The visual acuity was 20/20 OD and 20/25 + 3 OS. The right eye was normal.
Results of examination of the left eye showed a normal anterior segment and
a pigmented, elevated choroidal lesion, measuring 9 × 9 mm in base dimension,
located approximately 4 mm superonasal to the disc (Figure 1). The ultrasonographic studies demonstrated a solid, dome-shaped
tumor (B-scan) with low internal reflectivity (A-scan) consistent with the
diagnosis of melanoma. The thickness of the lesion was 4.4 mm. A subretinal
fibrotic plaque overlying the central portion of the tumor and a secondary
retinal detachment overlying the nasal portion of the tumor were seen. Subretinal
fluid extended approximately 1 disc diameter beyond the nasal periphery of
the mass. Small accumulations of exudates at the nasal boundary of the tumor
were also seen. The retina in the central macular region appeared subtly thickened
on biomicroscopy findings.
The diagnosis of actively growing malignant melanoma was made, and definitive
therapy was recommended. Therapeutic options were discussed. Brachytherapy
was encouraged, but the patient was concerned about the potential for continuing
problems with the eye and strongly desired an enucleation.
We obtained institutional review board approval for the experiment.
The patient was fully informed regarding the use of infrared laser light in
the management of macular disease and the possibility that the treatment could
cause an alteration of the pigment epithelium and retina overlying the choroidal
target tissue.
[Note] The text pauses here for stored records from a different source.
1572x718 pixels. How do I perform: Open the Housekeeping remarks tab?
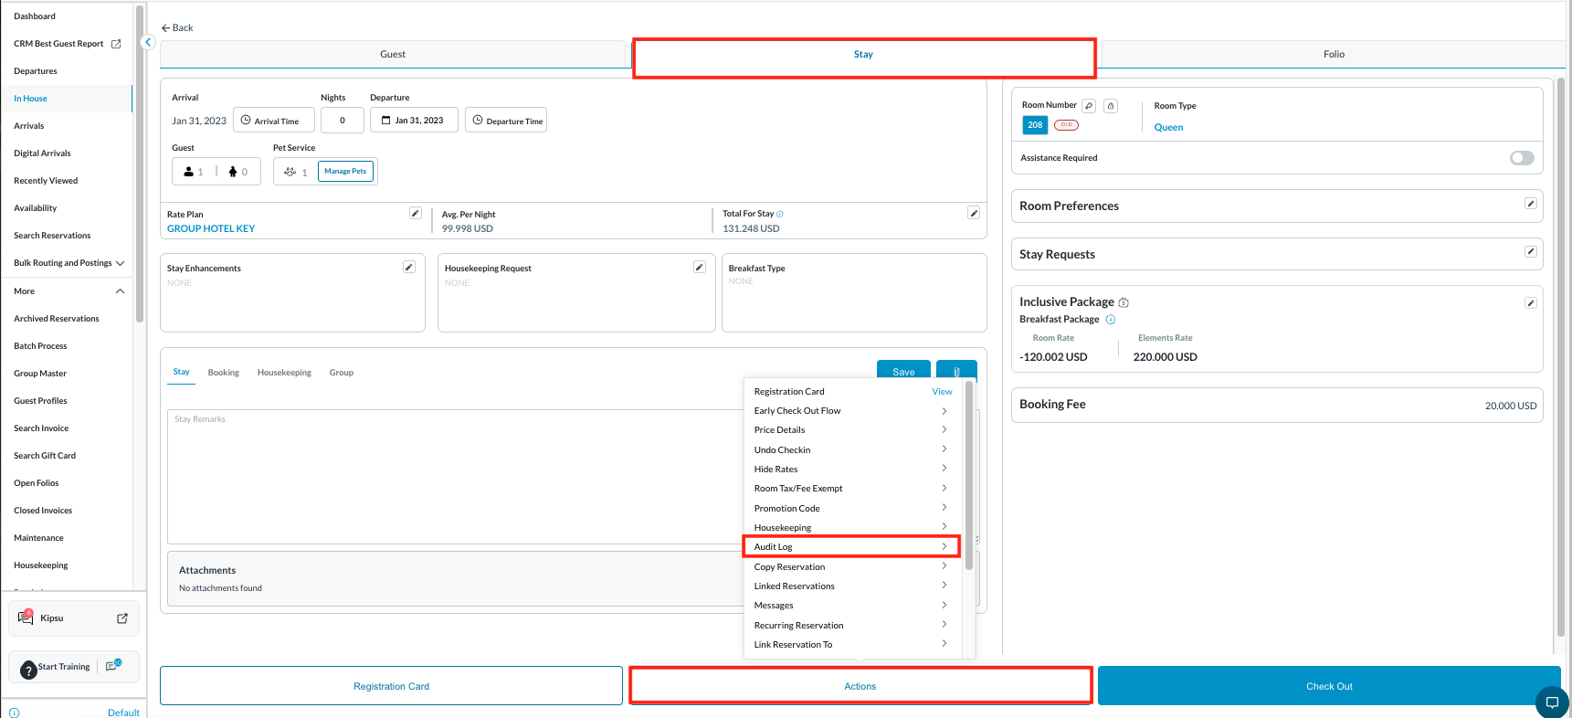(284, 373)

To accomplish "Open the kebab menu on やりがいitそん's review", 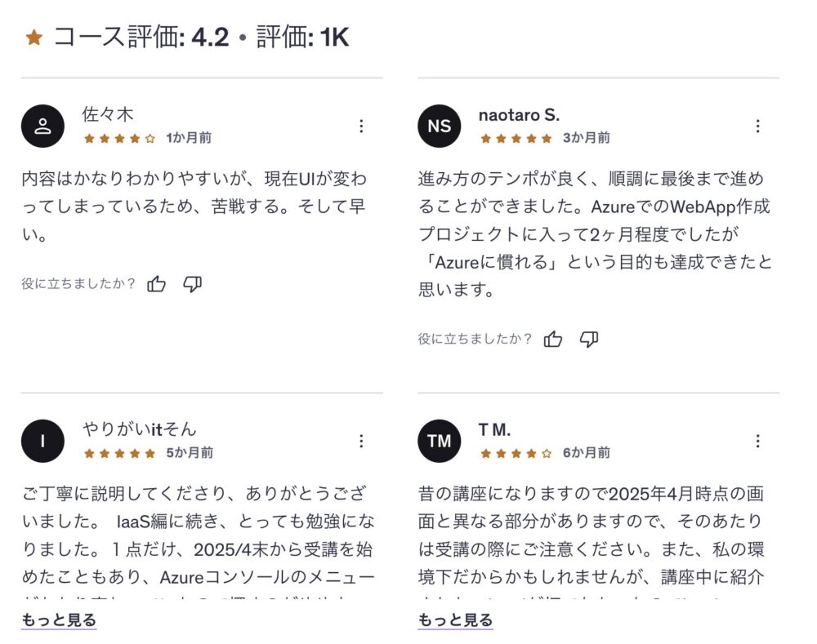I will tap(361, 441).
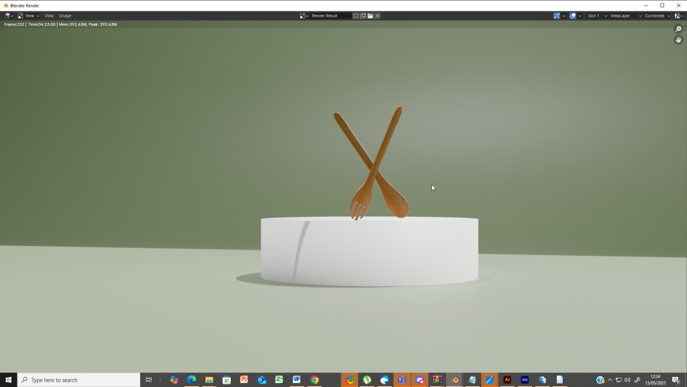Screen dimensions: 687x387
Task: Toggle the overlays button in header
Action: click(573, 15)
She agreed to have her retina exposed to light from the infrared
laser for 60 seconds using a power of 800 mW. She also agreed to undergo color
fundus photography and fluorescein angiography of the retina before and after
light exposure.
After documenting the appearance of the tumor (Figure 1) and the macula by means of slitlamp biomicroscopy color
photographs and fluorescein angiography before TTT, the macula of the left
eye was exposed to a 3-mm beam of infrared laser light (810 nm) using 800
mW of power. The laser beam was delivered to the posterior pole through a
standard fundus contact lens (Carl Zeiss, Inc, Thornwood, NY), exposing the
macula to light from the infrared laser for 60 seconds. Visual acuity was
measured with a standard Snellen chart, and the central field was evaluated
with an Amsler grid 3 minutes after light exposure. Five days after laser
exposure, we reexamined the eye. Best corrected visual acuity was determined,
and the central visual field was evaluated with an Amsler grid. Biomicroscopy
and ophthalmoscopy were performed, and the appearance of the posterior pole
was documented with color fundus photography and fluorescein angiography.
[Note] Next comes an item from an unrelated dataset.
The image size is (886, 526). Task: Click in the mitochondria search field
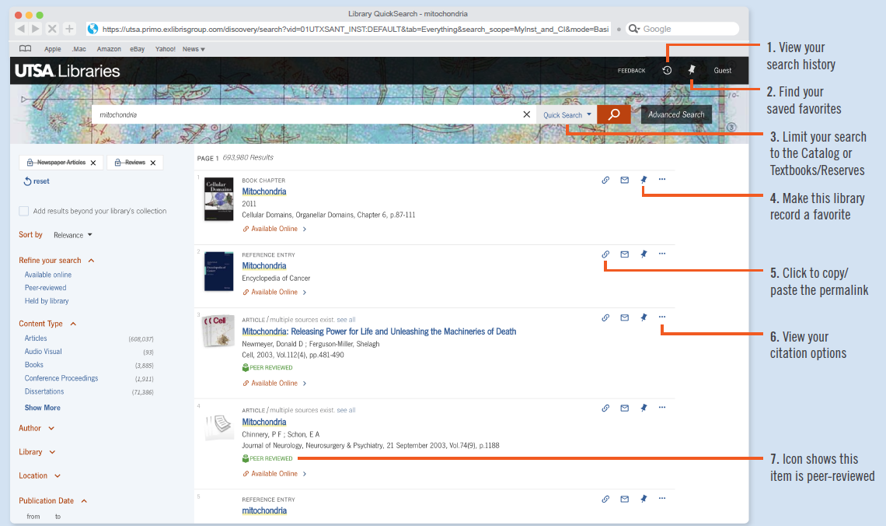click(311, 114)
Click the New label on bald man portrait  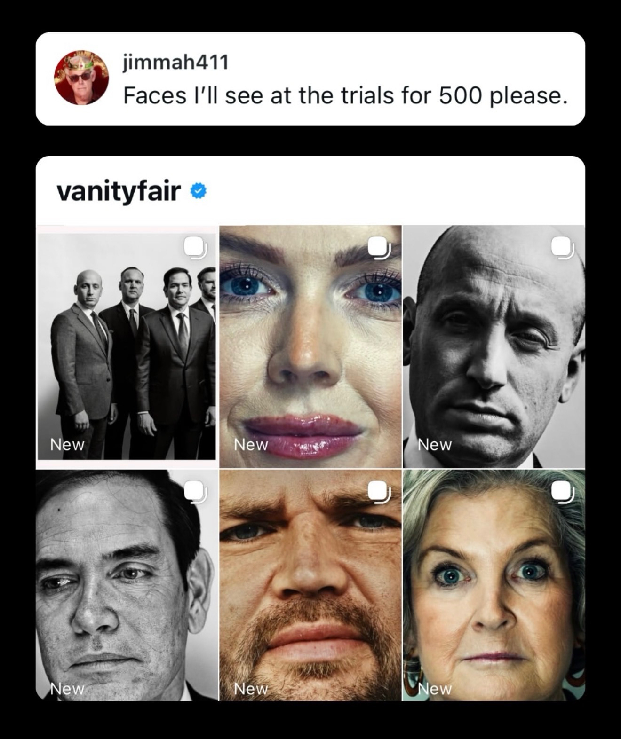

The eye was enucleated approximately 3 hours later and fixed in a 0.1M phosphate-buffered
solution containing 4% paraformaldehyde and 1% glutaraldehyde. The retina
and choroid in the macula were dissected en bloc, fixed in solution, and embedded
for transmission electron microscopy. Light microscopy of this region was
not performed. The remaining tissue was examined by means of light microscopy.
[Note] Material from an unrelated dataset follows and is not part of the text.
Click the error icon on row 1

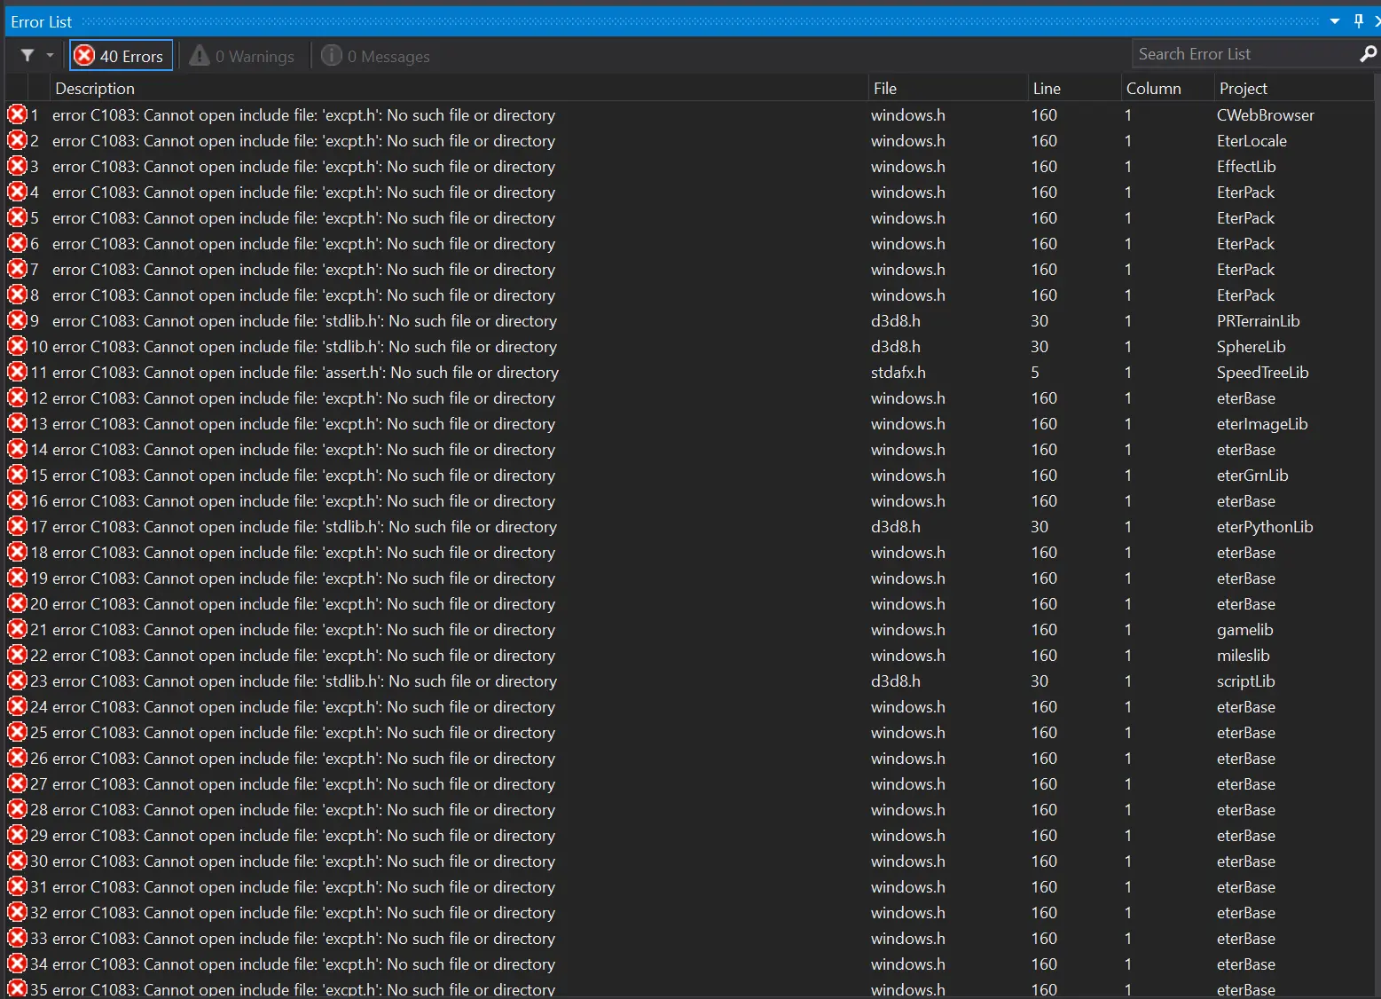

Color photographs of the macular region showed no obvious abnormality
(Figure 2A). The pretreatment fluorescein
angiogram showed an early pattern of complex vascular loops within the tumor
and patchy leakage of dye from these sites leading to early patchy tissue
staining of the tumor. Later frames showed diffuse staining of the retina
overlying the tumor. Dye leakage from fluorescein-incompetent capillaries
in the perifoveal region was seen, which produced an incomplete pattern of
cystoid edema visible in the late frames of the study and arclike areas of
diffuse intraretinal staining superior to the fovea, temporal to the fovea,
and to a lesser extent inferotemporal to the fovea (Figure 2 B and Figure 2
D). The largest dimension of the staining site had a diameter of approximately
3 mm (before and after laser exposure).
During and immediately after transpupillary exposure of the macula to
light from the infrared laser, no discernible alteration in the ophthalmoscopic
appearance of the fundus was seen. Three minutes after light exposure, the
patient noticed a bluish discoloration in the central field of vision that
she outlined on the Amsler grid. The best-corrected distance visual acuity
3 minutes after light exposure was 20/100. When the patient returned 5 days
later, the central visual acuity had recovered to the pretreatment level (20/25),
but she still recognized a faint bluish discoloration in the central part
of her vision on Amsler grid testing. She reported that this dyschromatopsia
had been decreasing in intensity each day since the exposure. Examination
of the fundus 5 days after laser exposure showed no discernible change in
the appearance of the fundus. The fluorescein angiogram at the 5-day follow-up
visit demonstrated findings identical to those seen in the pretreatment angiogram
(Figure 3).
Light microscopy of the enucleated eye showed a malignant melanoma located
in the posterior choroid, nasal to the optic disc, that formed a mass measuring
10 × 10 × 3 mm and consisted predominantly of epithelioid cells.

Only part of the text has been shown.